■ How to complete this task
Down to the last character, transcribe every record.

▬▬▬▬▬▬

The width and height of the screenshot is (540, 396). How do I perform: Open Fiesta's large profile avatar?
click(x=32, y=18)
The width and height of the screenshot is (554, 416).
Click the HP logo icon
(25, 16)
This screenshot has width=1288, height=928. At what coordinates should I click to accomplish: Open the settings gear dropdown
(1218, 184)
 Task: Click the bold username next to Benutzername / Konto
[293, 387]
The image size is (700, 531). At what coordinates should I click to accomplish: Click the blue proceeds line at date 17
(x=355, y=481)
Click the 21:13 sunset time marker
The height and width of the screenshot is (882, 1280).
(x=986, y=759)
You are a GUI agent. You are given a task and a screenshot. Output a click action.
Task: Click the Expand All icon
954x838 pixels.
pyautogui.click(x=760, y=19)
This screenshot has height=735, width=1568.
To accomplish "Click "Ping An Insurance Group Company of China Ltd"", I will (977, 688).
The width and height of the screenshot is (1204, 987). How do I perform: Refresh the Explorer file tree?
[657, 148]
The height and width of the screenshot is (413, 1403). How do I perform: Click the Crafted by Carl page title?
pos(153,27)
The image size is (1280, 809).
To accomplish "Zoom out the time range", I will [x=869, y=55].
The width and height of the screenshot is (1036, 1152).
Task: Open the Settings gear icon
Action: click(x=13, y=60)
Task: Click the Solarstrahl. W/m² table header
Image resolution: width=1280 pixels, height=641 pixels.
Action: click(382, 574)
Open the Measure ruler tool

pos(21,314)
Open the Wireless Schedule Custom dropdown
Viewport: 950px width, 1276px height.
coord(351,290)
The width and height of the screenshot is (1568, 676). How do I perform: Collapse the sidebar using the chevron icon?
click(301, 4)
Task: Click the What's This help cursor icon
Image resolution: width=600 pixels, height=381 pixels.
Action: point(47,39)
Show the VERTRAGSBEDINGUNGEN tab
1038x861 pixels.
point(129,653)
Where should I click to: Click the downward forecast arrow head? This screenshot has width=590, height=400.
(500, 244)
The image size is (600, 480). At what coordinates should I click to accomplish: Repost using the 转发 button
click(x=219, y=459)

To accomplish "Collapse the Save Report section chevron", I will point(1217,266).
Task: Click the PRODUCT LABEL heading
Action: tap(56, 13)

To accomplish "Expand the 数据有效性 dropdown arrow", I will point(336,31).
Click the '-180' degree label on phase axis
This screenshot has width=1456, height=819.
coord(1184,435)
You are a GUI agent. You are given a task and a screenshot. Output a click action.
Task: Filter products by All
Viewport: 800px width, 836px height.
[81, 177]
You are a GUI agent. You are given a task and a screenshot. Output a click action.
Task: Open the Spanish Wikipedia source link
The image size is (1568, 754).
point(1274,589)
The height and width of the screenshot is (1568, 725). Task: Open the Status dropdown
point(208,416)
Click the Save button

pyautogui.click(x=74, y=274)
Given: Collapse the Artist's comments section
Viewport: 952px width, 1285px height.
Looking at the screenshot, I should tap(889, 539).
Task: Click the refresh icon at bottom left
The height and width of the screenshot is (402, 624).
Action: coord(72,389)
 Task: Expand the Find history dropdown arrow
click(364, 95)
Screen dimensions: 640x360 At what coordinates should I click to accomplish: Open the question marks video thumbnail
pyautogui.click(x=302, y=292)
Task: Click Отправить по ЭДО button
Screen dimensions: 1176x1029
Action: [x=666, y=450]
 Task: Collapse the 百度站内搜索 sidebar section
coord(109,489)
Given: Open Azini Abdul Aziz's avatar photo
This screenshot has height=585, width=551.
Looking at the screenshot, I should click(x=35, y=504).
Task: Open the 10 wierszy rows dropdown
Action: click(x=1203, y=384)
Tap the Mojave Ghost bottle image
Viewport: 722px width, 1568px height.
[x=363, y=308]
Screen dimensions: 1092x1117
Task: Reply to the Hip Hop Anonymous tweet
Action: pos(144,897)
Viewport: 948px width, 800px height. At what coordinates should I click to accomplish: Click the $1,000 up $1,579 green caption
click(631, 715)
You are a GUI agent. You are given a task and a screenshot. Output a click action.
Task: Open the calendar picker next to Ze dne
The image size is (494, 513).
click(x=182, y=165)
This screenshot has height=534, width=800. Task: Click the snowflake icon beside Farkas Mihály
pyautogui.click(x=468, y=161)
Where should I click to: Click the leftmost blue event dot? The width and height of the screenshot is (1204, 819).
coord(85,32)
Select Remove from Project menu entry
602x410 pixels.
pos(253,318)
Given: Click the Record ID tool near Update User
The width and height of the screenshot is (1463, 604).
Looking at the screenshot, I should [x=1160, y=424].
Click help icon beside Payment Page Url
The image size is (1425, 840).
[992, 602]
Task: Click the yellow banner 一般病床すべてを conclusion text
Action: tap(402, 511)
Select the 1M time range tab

▬▬▬▬▬▬

■ Result for this exercise
The width and height of the screenshot is (540, 396). How do I perform: Open Fiesta's large profile avatar?
click(x=32, y=18)
The width and height of the screenshot is (554, 416).
Click the HP logo icon
(25, 16)
This screenshot has width=1288, height=928. At what coordinates should I click to accomplish: Open the settings gear dropdown
(1218, 184)
 Task: Click the bold username next to Benutzername / Konto
[293, 387]
The image size is (700, 531). At what coordinates should I click to accomplish: Click the blue proceeds line at date 17
(x=355, y=481)
Click the 21:13 sunset time marker
The height and width of the screenshot is (882, 1280).
(x=986, y=759)
You are a GUI agent. You are given a task and a screenshot. Output a click action.
Task: Click the Expand All icon
954x838 pixels.
pyautogui.click(x=760, y=19)
This screenshot has height=735, width=1568.
To accomplish "Click "Ping An Insurance Group Company of China Ltd"", I will (977, 688).
The width and height of the screenshot is (1204, 987). How do I perform: Refresh the Explorer file tree?
[657, 148]
The height and width of the screenshot is (413, 1403). How do I perform: Click the Crafted by Carl page title?
pos(153,27)
The image size is (1280, 809).
To accomplish "Zoom out the time range", I will [x=869, y=55].
The width and height of the screenshot is (1036, 1152).
Task: Open the Settings gear icon
Action: click(x=13, y=60)
Task: Click the Solarstrahl. W/m² table header
Image resolution: width=1280 pixels, height=641 pixels.
Action: click(382, 574)
Open the Measure ruler tool

pos(21,314)
Open the Wireless Schedule Custom dropdown
Viewport: 950px width, 1276px height.
coord(351,290)
The width and height of the screenshot is (1568, 676). How do I perform: Collapse the sidebar using the chevron icon?
click(301, 4)
Task: Click the What's This help cursor icon
Image resolution: width=600 pixels, height=381 pixels.
Action: point(47,39)
Show the VERTRAGSBEDINGUNGEN tab
1038x861 pixels.
point(129,653)
Where should I click to: Click the downward forecast arrow head? This screenshot has width=590, height=400.
(500, 244)
The image size is (600, 480). At what coordinates should I click to accomplish: Repost using the 转发 button
click(x=219, y=459)

To accomplish "Collapse the Save Report section chevron", I will point(1217,266).
Task: Click the PRODUCT LABEL heading
Action: tap(56, 13)

To accomplish "Expand the 数据有效性 dropdown arrow", I will point(336,31).
Click the '-180' degree label on phase axis
This screenshot has width=1456, height=819.
coord(1184,435)
You are a GUI agent. You are given a task and a screenshot. Output a click action.
Task: Filter products by All
Viewport: 800px width, 836px height.
[81, 177]
You are a GUI agent. You are given a task and a screenshot. Output a click action.
Task: Open the Spanish Wikipedia source link
The image size is (1568, 754).
point(1274,589)
The height and width of the screenshot is (1568, 725). Task: Open the Status dropdown
point(208,416)
Click the Save button

pyautogui.click(x=74, y=274)
Given: Collapse the Artist's comments section
Viewport: 952px width, 1285px height.
Looking at the screenshot, I should tap(889, 539).
Task: Click the refresh icon at bottom left
The height and width of the screenshot is (402, 624).
Action: coord(72,389)
 Task: Expand the Find history dropdown arrow
click(364, 95)
Screen dimensions: 640x360 At what coordinates should I click to accomplish: Open the question marks video thumbnail
pyautogui.click(x=302, y=292)
Task: Click Отправить по ЭДО button
Screen dimensions: 1176x1029
Action: [x=666, y=450]
 Task: Collapse the 百度站内搜索 sidebar section
coord(109,489)
Given: Open Azini Abdul Aziz's avatar photo
This screenshot has height=585, width=551.
Looking at the screenshot, I should click(x=35, y=504).
Task: Open the 10 wierszy rows dropdown
Action: click(x=1203, y=384)
Tap the Mojave Ghost bottle image
Viewport: 722px width, 1568px height.
[x=363, y=308]
Screen dimensions: 1092x1117
Task: Reply to the Hip Hop Anonymous tweet
Action: pos(144,897)
Viewport: 948px width, 800px height. At what coordinates should I click to accomplish: Click the $1,000 up $1,579 green caption
click(631, 715)
You are a GUI agent. You are given a task and a screenshot. Output a click action.
Task: Open the calendar picker next to Ze dne
The image size is (494, 513).
click(x=182, y=165)
This screenshot has height=534, width=800. Task: Click the snowflake icon beside Farkas Mihály
pyautogui.click(x=468, y=161)
Where should I click to: Click the leftmost blue event dot? The width and height of the screenshot is (1204, 819).
coord(85,32)
Select Remove from Project menu entry
602x410 pixels.
pos(253,318)
Given: Click the Record ID tool near Update User
The width and height of the screenshot is (1463, 604).
Looking at the screenshot, I should [x=1160, y=424].
Click help icon beside Payment Page Url
The image size is (1425, 840).
[992, 602]
Task: Click the yellow banner 一般病床すべてを conclusion text
Action: tap(402, 511)
Select the 1M time range tab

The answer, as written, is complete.